Çocukların dikkati bizdeydi. Yanımdakı erkek galiba toplumdan rahatsız oluyordu. Ne de olsa her kes ona bakıyordu. Yutkunduğunda anlamıştım. Fısıldadım, hoca duymadı ama çocuklar duydu.

"Önünüze dönsenize rahatsız etmeyin. Ben de ders çalışıyorum burada" dediğimde önlerine döndüler. Erkek bana baktığında gülümsedim. Bakışlarını kaçırdı ve önüne baktı. Sadece eline. Hocaya bile bakmıyordu. "Adın ne?" Fısıldadım, sadece onun duya bileceği seste.

Beni dinlememiş eğilip çantasından termosu çıkarmıştı. Kapağını açmış kafasına dikip içmişti. Susamış olmalıydı. Adem elmasını izledim..

"Adın ne? Ben Jungkook" dedim belki duymamıştır dedim. Bana bakıp sonra umursamaz şekilde önüne dönmüştü. Sıkılsamda, sabrettim. Ben başaracağım. Ben Jungkook'um!

Ya sadece adını söyleseydin" dedim ve dudaklarımı büzdüm. Bana bakmıştı. Dudaklarıma bakıp yeniden gözlerime baktı. Başını umursamaz şekilde iki yana salladı ve bıkmışcasına iç geçirdi. Hocanın sesini duyduğum gibi sırıttım.

"Taehyung, tenefüste yanıma gelirsin" dediğinde yanıma baktığını görmüştüm. Demek Taehyung.. Kendisi gibi adı da vardı...

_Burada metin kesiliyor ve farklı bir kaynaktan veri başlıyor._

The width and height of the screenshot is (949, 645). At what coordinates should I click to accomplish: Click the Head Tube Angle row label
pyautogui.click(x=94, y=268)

Hoca derse geri döndüğünde ona bakıp kıkırdadım. Elini yumruk yapıp yavaşca masaya vurdu. Susmam için. "Bir şey söyle bir zahmet hem sesini duyarım, hem de sıkıntıdan ölmerim" dediğimde ofladı ve bana baktı. Keskin bakışlarıyla ah...

"Sıkıntıdan değil, kan azlığından öleceksin!" Dedi ve önüne döndü. Vay kalın sesi vardı.. "Çok güzel sesin var. Kaç yaşındasın? Neden yalnızsın? Konuşkan değilsin değil mi? Arkadaşların yok gali-" Burnundan sert nefes verdi ve bana baktı.

"Bir daha konuş seni sağ koyarım mı düşün bakalım" dediğinde ağzım açık kaldı. Sözümü kesip susmamı istemişti. Hadi ama..

Dudaklarımı büzüp köpek yavrusu gibi üzgün bakış atmışdım ona. Başını çevirip bana baktığında sert soluk saldı. "Yapma!" Dediğinde kaşlarımı çattım. Neyi yapmayım? "Ne?" Dediğimde önüne döndü. Of! Bilmecelerden nefret ediyorum ya!